What is required
Could you copy exactly the lines from the one containing "Image resolution: width=1370" through the last line of the records below, and nothing else?

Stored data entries
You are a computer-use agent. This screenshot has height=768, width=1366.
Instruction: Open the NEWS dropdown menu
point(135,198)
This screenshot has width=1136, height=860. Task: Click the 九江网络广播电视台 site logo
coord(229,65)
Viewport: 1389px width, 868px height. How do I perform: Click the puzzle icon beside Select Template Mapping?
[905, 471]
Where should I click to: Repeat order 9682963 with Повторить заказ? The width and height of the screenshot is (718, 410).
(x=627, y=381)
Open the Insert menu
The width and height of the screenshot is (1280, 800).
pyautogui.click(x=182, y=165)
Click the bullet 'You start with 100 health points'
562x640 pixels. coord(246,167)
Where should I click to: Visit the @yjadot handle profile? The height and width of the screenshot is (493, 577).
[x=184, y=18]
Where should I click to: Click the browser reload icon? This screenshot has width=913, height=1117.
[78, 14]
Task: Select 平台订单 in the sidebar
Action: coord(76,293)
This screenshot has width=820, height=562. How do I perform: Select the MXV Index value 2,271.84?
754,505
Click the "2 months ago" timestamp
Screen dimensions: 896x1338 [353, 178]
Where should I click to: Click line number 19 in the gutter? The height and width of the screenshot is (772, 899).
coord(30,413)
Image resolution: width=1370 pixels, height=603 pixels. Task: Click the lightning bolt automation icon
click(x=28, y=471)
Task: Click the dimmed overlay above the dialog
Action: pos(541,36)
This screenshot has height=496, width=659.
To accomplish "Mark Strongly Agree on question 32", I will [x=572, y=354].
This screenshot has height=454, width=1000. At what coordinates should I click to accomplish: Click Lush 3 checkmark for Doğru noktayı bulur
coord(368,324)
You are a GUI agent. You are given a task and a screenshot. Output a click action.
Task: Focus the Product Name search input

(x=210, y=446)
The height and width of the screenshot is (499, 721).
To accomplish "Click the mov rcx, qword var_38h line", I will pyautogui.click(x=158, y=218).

Worked solution
Image resolution: width=1370 pixels, height=603 pixels. Task: Click the lightning bolt automation icon
click(x=28, y=471)
Task: Click the dimmed overlay above the dialog
Action: pos(541,36)
This screenshot has height=496, width=659.
To accomplish "Mark Strongly Agree on question 32", I will [x=572, y=354].
This screenshot has height=454, width=1000. At what coordinates should I click to accomplish: Click Lush 3 checkmark for Doğru noktayı bulur
coord(368,324)
You are a GUI agent. You are given a task and a screenshot. Output a click action.
Task: Focus the Product Name search input

(x=210, y=446)
The height and width of the screenshot is (499, 721).
To accomplish "Click the mov rcx, qword var_38h line", I will pyautogui.click(x=158, y=218).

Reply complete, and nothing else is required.